Involvement of ABC transporters in the detoxification of non-substrate nanoparticles in lung and cervical cancer cells.

作者信息

Yuan Tongkuo, Sun Jiaojiao, Tian Jingjing, Hu Jia, Yin Huancai, Yin Jian

机构信息

CAS Key Lab of Bio-Medical Diagnostics, Suzhou Institute of Biomedical Engineering and Technology, Chinese Academy of Sciences, Suzhou, Jiangsu 215163, PR China; Jinan Guo Ke Medical Technology Development Co., Ltd, PR China.

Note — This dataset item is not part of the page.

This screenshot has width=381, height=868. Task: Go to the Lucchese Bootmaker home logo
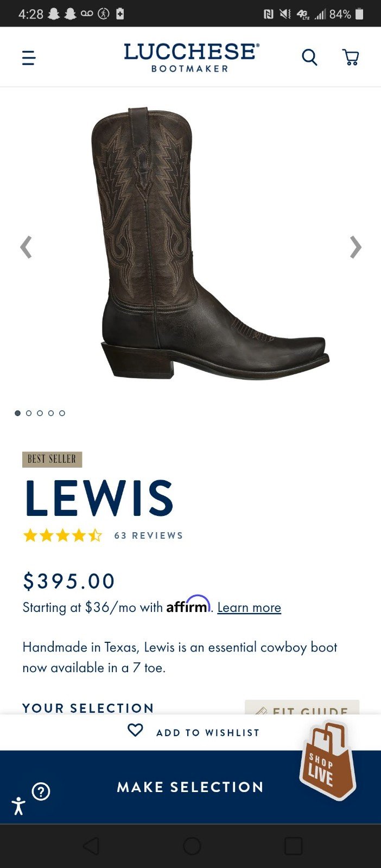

CAS Key Lab of Bio-Medical Diagnostics, Suzhou Institute of Biomedical Engineering and Technology, Chinese Academy of Sciences, Suzhou, Jiangsu 215163, PR China; University of Science and Technology of China, Hefei, Anhui 230026, PR China.

出版信息

Toxicology. 2021 May 15;455:152762. doi: 10.1016/j.tox.2021.152762. Epub 2021 Mar 22.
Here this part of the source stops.